◆ TASK GOAL ◆
Update the records from the line that has "Where should I click to: Delete" through the line that has "click(298, 145)" by replacing "Toolpath" with "Machining", leaving everything else unchanged, and return only those lines.

◆ RAW RECORDS ◆
^^^^

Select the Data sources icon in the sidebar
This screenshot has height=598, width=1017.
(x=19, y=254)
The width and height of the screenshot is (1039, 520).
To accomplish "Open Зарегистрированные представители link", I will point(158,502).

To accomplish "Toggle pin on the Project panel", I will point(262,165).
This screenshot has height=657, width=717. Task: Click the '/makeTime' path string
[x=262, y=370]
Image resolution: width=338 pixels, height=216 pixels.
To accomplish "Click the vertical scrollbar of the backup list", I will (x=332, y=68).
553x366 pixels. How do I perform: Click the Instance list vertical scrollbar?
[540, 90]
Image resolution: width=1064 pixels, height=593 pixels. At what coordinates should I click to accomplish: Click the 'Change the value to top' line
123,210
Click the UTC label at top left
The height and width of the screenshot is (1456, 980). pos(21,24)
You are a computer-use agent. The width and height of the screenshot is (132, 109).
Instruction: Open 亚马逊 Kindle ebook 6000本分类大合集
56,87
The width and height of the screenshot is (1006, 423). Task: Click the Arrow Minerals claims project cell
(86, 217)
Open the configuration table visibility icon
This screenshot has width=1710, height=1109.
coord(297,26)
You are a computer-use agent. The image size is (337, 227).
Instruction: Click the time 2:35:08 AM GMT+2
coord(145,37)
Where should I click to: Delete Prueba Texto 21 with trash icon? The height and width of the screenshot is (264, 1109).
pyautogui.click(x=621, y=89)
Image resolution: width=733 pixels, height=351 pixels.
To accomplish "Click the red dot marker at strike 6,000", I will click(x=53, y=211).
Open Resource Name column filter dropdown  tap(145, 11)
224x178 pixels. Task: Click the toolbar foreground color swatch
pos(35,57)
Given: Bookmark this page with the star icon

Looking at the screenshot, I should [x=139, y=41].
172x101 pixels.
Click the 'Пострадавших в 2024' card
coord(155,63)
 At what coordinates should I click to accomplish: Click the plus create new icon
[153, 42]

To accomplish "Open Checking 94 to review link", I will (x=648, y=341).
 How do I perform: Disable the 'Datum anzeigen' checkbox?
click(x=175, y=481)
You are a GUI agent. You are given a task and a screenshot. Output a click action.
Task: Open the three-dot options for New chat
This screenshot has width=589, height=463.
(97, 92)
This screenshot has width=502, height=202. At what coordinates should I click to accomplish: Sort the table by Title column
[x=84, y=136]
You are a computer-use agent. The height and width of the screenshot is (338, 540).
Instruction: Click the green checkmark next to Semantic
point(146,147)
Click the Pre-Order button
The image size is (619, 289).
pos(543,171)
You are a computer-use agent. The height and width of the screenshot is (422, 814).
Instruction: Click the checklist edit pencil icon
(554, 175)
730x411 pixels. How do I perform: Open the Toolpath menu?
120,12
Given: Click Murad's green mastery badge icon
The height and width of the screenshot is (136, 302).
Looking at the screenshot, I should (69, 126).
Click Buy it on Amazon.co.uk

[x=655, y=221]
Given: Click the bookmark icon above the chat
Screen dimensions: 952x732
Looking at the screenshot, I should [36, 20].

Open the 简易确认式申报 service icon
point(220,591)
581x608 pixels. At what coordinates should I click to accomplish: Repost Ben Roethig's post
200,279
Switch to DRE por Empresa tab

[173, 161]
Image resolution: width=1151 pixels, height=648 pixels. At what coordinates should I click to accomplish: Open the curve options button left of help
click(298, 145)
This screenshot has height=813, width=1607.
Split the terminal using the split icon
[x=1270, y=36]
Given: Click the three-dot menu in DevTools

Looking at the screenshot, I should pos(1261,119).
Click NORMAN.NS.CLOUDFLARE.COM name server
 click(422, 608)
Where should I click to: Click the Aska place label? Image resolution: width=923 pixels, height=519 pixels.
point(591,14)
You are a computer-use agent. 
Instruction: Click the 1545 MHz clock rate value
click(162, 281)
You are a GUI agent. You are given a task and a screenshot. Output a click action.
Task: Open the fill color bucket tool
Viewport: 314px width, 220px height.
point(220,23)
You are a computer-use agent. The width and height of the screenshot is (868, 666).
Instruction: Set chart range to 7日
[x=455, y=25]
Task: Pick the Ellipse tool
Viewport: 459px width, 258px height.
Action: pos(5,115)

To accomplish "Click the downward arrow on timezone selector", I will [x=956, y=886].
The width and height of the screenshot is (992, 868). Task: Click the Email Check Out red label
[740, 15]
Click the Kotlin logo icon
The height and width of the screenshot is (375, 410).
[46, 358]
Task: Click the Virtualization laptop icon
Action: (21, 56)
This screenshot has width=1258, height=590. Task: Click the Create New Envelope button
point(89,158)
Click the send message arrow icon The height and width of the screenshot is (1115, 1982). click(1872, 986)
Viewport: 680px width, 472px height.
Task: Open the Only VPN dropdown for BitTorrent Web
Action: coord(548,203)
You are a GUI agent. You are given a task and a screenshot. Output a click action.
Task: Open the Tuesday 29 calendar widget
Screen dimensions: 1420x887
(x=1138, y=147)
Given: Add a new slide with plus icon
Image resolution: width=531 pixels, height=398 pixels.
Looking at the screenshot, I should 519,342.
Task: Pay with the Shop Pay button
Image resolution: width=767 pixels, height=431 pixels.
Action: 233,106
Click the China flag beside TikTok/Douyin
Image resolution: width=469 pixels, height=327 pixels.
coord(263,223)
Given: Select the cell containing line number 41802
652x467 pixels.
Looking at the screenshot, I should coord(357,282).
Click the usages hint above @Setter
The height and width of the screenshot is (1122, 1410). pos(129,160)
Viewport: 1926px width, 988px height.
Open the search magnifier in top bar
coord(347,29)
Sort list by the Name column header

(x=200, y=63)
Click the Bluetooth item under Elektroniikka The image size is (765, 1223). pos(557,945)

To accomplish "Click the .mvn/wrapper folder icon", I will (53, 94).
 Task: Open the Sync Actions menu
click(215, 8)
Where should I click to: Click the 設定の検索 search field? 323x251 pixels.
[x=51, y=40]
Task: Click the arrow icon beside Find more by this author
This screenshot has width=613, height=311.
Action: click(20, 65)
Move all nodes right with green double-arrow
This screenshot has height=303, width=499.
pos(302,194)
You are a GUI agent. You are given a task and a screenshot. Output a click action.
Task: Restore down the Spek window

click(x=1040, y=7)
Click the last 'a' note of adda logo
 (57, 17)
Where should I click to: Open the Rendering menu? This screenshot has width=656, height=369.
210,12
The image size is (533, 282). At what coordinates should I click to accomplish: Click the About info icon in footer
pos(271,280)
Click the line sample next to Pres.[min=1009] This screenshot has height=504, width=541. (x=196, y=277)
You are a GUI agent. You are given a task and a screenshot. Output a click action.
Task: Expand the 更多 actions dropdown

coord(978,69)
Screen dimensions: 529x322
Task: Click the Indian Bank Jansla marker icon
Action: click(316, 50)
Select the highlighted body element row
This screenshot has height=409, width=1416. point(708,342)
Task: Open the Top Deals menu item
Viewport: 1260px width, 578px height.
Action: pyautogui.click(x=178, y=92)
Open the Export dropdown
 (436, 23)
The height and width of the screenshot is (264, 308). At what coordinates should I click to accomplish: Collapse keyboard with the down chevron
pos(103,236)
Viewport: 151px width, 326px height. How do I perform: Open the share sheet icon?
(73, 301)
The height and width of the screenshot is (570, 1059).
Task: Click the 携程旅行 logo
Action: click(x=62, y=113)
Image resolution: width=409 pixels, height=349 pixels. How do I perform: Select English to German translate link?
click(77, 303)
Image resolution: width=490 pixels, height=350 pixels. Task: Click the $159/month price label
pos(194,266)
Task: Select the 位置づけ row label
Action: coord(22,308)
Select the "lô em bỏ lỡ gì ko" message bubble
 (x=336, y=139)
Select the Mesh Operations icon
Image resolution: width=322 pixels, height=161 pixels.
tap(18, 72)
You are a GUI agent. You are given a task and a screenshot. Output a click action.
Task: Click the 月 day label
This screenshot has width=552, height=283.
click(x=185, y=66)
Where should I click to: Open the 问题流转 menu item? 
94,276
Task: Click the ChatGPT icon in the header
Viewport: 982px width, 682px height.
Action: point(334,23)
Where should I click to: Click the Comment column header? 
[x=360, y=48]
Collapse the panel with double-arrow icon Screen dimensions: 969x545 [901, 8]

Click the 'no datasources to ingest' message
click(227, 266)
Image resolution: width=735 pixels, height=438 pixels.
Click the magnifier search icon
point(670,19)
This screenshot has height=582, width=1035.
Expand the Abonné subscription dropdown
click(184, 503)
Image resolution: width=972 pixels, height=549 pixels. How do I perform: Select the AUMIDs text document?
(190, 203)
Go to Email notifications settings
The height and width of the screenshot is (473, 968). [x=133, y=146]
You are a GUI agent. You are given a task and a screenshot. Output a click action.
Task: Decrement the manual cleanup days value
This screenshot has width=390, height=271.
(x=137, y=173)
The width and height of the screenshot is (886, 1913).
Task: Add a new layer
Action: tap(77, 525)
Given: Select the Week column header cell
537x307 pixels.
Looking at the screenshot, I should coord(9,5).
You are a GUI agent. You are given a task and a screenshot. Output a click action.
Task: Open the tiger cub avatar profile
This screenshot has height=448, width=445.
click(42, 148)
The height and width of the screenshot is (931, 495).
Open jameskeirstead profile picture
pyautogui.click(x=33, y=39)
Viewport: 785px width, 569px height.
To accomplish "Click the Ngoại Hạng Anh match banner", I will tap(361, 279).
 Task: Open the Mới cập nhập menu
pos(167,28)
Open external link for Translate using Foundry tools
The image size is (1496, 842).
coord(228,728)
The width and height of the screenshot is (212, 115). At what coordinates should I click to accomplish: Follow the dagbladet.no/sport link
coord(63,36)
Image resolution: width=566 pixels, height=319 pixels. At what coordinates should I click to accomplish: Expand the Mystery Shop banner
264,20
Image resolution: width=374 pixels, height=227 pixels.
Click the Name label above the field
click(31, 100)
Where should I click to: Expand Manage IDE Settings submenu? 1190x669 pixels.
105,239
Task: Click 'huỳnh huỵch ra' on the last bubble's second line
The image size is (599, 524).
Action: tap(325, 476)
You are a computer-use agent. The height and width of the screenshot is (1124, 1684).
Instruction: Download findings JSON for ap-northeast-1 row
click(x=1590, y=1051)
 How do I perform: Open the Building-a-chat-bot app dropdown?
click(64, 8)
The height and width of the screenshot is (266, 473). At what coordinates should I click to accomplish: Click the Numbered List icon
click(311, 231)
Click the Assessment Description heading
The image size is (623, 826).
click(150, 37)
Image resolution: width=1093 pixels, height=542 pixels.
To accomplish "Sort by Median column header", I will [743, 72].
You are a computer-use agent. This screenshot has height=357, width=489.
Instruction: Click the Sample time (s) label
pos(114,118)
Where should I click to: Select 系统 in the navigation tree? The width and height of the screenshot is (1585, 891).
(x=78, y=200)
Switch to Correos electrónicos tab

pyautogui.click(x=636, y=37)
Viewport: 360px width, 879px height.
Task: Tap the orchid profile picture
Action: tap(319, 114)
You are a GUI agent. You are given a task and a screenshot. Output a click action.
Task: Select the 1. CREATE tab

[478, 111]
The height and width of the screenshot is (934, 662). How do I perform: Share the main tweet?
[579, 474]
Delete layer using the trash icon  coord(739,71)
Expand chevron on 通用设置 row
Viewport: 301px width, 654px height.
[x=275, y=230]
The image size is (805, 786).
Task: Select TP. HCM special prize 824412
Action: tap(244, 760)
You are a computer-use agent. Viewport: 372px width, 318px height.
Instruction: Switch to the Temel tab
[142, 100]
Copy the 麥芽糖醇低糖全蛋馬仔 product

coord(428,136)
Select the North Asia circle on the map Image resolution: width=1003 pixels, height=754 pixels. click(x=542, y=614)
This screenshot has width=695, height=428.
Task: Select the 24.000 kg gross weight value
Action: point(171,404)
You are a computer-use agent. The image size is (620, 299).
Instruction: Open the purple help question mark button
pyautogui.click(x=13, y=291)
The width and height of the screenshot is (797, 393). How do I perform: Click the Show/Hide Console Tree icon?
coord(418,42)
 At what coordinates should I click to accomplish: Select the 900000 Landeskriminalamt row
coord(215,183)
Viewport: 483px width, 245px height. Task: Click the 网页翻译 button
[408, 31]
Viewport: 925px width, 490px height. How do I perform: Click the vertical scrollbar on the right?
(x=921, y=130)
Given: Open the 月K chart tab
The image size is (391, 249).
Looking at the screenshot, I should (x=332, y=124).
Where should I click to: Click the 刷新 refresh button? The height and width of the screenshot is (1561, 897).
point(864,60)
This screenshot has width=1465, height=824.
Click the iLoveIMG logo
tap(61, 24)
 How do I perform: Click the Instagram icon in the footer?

^^^^

◆ COMPLETED TASK ◆
Where should I click to: Delete Prueba Texto 21 with trash icon? The height and width of the screenshot is (264, 1109).
pyautogui.click(x=621, y=89)
Image resolution: width=733 pixels, height=351 pixels.
To accomplish "Click the red dot marker at strike 6,000", I will click(x=53, y=211).
Open Resource Name column filter dropdown  tap(145, 11)
224x178 pixels. Task: Click the toolbar foreground color swatch
pos(35,57)
Given: Bookmark this page with the star icon

Looking at the screenshot, I should [x=139, y=41].
172x101 pixels.
Click the 'Пострадавших в 2024' card
coord(155,63)
 At what coordinates should I click to accomplish: Click the plus create new icon
[153, 42]

To accomplish "Open Checking 94 to review link", I will (x=648, y=341).
 How do I perform: Disable the 'Datum anzeigen' checkbox?
click(x=175, y=481)
You are a GUI agent. You are given a task and a screenshot. Output a click action.
Task: Open the three-dot options for New chat
This screenshot has width=589, height=463.
(97, 92)
This screenshot has width=502, height=202. At what coordinates should I click to accomplish: Sort the table by Title column
[x=84, y=136]
You are a computer-use agent. The height and width of the screenshot is (338, 540).
Instruction: Click the green checkmark next to Semantic
point(146,147)
Click the Pre-Order button
The image size is (619, 289).
pos(543,171)
You are a computer-use agent. The height and width of the screenshot is (422, 814).
Instruction: Click the checklist edit pencil icon
(554, 175)
730x411 pixels. How do I perform: Open the Machining menu?
120,12
Given: Click Murad's green mastery badge icon
The height and width of the screenshot is (136, 302).
Looking at the screenshot, I should (69, 126).
Click Buy it on Amazon.co.uk

[x=655, y=221]
Given: Click the bookmark icon above the chat
Screen dimensions: 952x732
Looking at the screenshot, I should [36, 20].

Open the 简易确认式申报 service icon
point(220,591)
581x608 pixels. At what coordinates should I click to accomplish: Repost Ben Roethig's post
200,279
Switch to DRE por Empresa tab

[173, 161]
Image resolution: width=1151 pixels, height=648 pixels. At what coordinates should I click to accomplish: Open the curve options button left of help
click(298, 145)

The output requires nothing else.